Your assignment:
Exact repetition is the task: copy every entry below.

Recorded data below:

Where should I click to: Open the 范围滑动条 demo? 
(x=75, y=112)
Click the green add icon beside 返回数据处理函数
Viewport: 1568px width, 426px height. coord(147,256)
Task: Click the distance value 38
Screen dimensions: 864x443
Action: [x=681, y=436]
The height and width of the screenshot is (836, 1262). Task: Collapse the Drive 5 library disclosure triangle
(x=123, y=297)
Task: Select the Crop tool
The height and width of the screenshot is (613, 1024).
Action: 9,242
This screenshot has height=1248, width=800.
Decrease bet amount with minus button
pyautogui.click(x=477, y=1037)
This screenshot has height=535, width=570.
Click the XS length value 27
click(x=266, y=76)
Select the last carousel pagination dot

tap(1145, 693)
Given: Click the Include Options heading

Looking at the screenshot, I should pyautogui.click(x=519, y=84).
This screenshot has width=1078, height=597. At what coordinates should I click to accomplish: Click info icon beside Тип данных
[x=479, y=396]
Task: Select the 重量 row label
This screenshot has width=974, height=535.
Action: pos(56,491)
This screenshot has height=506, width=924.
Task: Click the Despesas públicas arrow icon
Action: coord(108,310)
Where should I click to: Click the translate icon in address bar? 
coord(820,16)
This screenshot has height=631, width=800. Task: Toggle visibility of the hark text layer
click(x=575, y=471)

End of Recorded data.

Completed exercise:
Where should I click to: Open the 范围滑动条 demo? 
(x=75, y=112)
Click the green add icon beside 返回数据处理函数
Viewport: 1568px width, 426px height. coord(147,256)
Task: Click the distance value 38
Screen dimensions: 864x443
Action: [x=681, y=436]
The height and width of the screenshot is (836, 1262). Task: Collapse the Drive 5 library disclosure triangle
(x=123, y=297)
Task: Select the Crop tool
The height and width of the screenshot is (613, 1024).
Action: 9,242
This screenshot has height=1248, width=800.
Decrease bet amount with minus button
pyautogui.click(x=477, y=1037)
This screenshot has height=535, width=570.
Click the XS length value 27
click(x=266, y=76)
Select the last carousel pagination dot

tap(1145, 693)
Given: Click the Include Options heading

Looking at the screenshot, I should pyautogui.click(x=519, y=84).
This screenshot has width=1078, height=597. At what coordinates should I click to accomplish: Click info icon beside Тип данных
[x=479, y=396]
Task: Select the 重量 row label
This screenshot has width=974, height=535.
Action: pos(56,491)
This screenshot has height=506, width=924.
Task: Click the Despesas públicas arrow icon
Action: coord(108,310)
Where should I click to: Click the translate icon in address bar? 
coord(820,16)
This screenshot has height=631, width=800. Task: Toggle visibility of the hark text layer
click(x=575, y=471)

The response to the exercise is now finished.